En el programa "La Última Rosca" de RadioUp, tuvimos la oportunidad de conversar con Verónica Flores, madre de mellizas con discapacidad, quien nos compartió su ardua batalla contra la obra social de Camioneros por el incumplimiento de una sentencia judicial. Su caso, que ha captado la atención pública, resalta la importancia del interés superior del niño frente a los argumentos económicos.
Verónica relató cómo la Cámara Federal de Posadas falló a su favor en mayo, obligando a la obra social a cubrir el 100% de la asistencia para sus hijas. Esta sentencia fue confirmada en junio. Sin embargo, a pesar de la claridad del dictamen, la obra social ha persistido en su incumplimiento.
Verónica expresó su frustración: "Sí, evidentemente la cámara falló a nuestro favor. la primera sentencia fue en el mes de mayo, confirmada la sentencia el mes de junio, que fue cuando salió por los medios. Pasó todo el mes de julio, no recibimos noticia de camioneros".
Ante la falta de respuesta, Verónica y su abogada presentaron una denuncia por incumplimiento ante el juzgado federal. Esta acción llevó a la activación de multas, la intervención de la Superintendencia de Salud y la fiscalía penal, aplicando los artículos 106 y 239 del Código Penal, este último por desobediencia de una manda judicial.

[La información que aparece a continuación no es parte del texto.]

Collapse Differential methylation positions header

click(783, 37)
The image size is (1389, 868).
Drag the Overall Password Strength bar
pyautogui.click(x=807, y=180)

La obra social intentó ofrecer un dinero que no cubría lo necesario, ya que la sentencia exigía una cuidadora por cada niña, 12 horas por día de lunes a sábado. Verónica rechazó esta propuesta.
Posteriormente, le pidieron que contratara a las cuidadoras como monotributistas. Sin embargo, el contrato ofrecido era deficiente: "Y le iban a hacer firmar un contrato donde ni siquiera decía el monto, el horario ni los días que tenían que asumir la responsabilidad". Además, el contrato se vencía en tres meses, a pesar de que la discapacidad de sus hijas requiere cobertura anual. Verónica, con razón, se negó a aceptar estas condiciones.

La obra social apeló la multa, no la sentencia, lo que generó más demoras. La Cámara Federal les otorgó 15 días hábiles adicionales para cumplir, plazo que venció sin que se comunicaran con Verónica.
Verónica compartió la difícil historia de sus hijas, quienes nacieron prematuras a las 26 semanas. Una de ellas salió del hospital con internación domiciliaria, requiriendo oxígeno, traqueotomía y sonda nasogástrica. A pesar de esto, Camioneros jamás le proporcionó la enfermera necesaria.
Verónica inició la demanda este año, ya que las niñas están por cumplir 7 años. Ella es el único sostén de sus hijas y de su hija mayor de 17 años. Su relación con la obra social de Camioneros data de 2010, pero en 2019 tuvo que dejarla y el padre de las niñas renunció, dejándolas sin cobertura. Este es su segundo amparo contra ellos, ya que el año pasado tuvo que luchar para que la aceptaran como monotributista.
La obra social argumenta que lo que Verónica exige no está dentro del Plan Médico Obligatorio (PMO) y que sus demandas dejarían sin cobertura a otras personas con discapacidad. Verónica siente que la han "castigado" por alzar la voz: "De igual manera, a mí siempre como que me castigaron porque siempre se lo tomaron en forma personal hacia mi persona desde que yo empecé a alzar la voz”. Ella cree que la obra social teme que, si le dan a ella, tendrán que dar a todos.
Hasta la fecha, la obra social de Camioneros no ha cumplido con las prestaciones, y Verónica sigue esperando una solución, sintiéndose perjudicada junto a sus hijas. Su caso es un claro ejemplo de la necesidad de que las sentencias judiciales se cumplan y que los derechos de las personas con discapacidad sean garantizados.